One way to think about the various uses of assessment in a balanced system is by grouping the assessments into levels associated with the frequency of their administration. Ongoing classroom assessments serve both formative and summative purposes and meet students' as well as teachers' information needs. Periodic interim/benchmark assessments can also serve program evaluation purposes, as well as inform instructional improvement and identify struggling students and the areas in which they struggle. Annual state and local district standardized tests serve annual accountability purposes, provide comparable data, and serve functions related to student placement and selection, guidance, progress monitoring, and program evaluation.

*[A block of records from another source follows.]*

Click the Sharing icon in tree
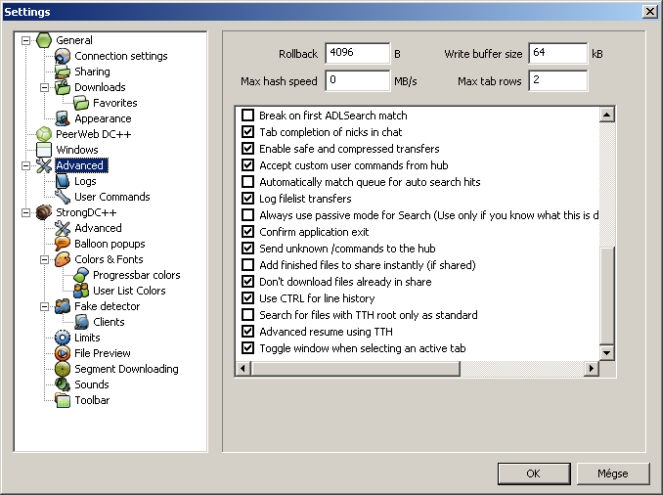663x495 pixels. [x=63, y=72]
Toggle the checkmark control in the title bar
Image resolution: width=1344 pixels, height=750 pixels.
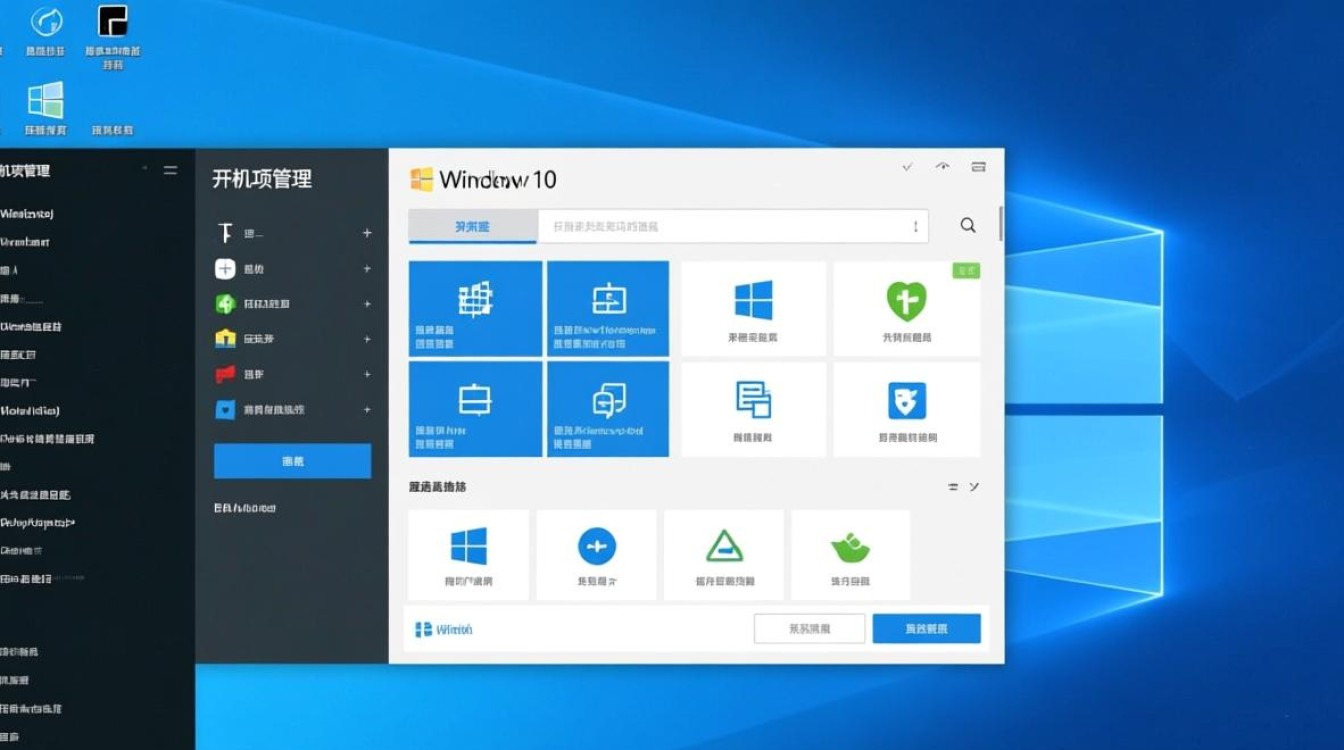pos(908,167)
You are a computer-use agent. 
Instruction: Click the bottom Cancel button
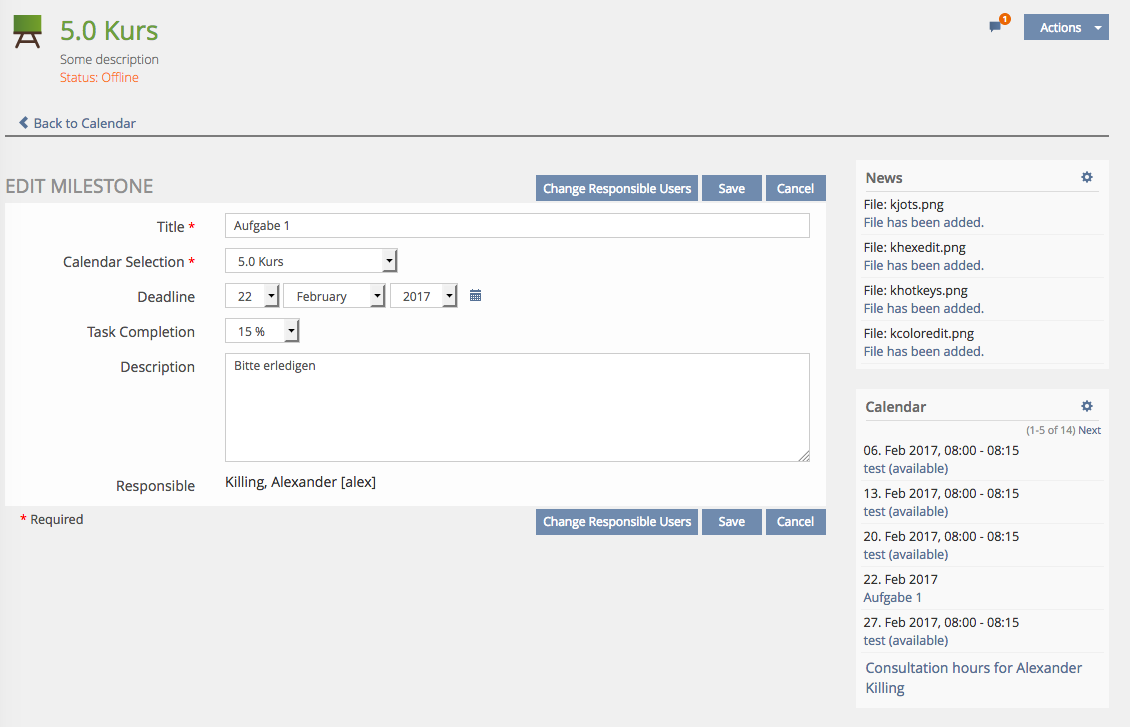tap(795, 522)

Effectively planning for the use of multiple measures means providing assessment balance throughout these three levels, meeting student, teacher, and district information needs. This is done using both formative and summative assessments, large-group and individual testing, assessing a range of relevant learning targets using a range of appropriate assessment methods.
As a "big picture" beginning point in planning for the use of multiple measures, assessors need to consider each assessment level in light of four key questions, along with their formative and summative applications1 :
What decisions will the assessment inform?
At the level of ongoing classroom assessments, formative applications involve what students have mastered and what they still need to learn. At the level of periodic interim/benchmark assessments, they involve which standards students are not mastering and where teachers can improve instruction right away. At the level of annual state/district standardized assessments, they involve where and how teachers can improve instruction—next year.
Summative applications refer to grades students receive (classroom level); whether the program of instruction has delivered as promised and whether the school should continue to use it (periodic assessment level); and how many students have met standards (annual testing level).
Who is the decision maker?
This will vary. The decision makers might be students and teachers at the classroom level; instructional leaders, learning teams, and teachers at the periodic level; or curriculum and instructional leaders and school and community leaders at the annual testing level.
What information do the decision makers need?
From a formative point of view, decision makers at the classroom assessment level need evidence of where students are on the learning continuum toward each standard, whereas decision makers at the next two levels want to know which standards students are struggling to master.
From a summative point of view, users at the classroom and periodic assessment levels want evidence of mastery of particular standards; at the annual testing level, decision makers want the percentage of students meeting each standard.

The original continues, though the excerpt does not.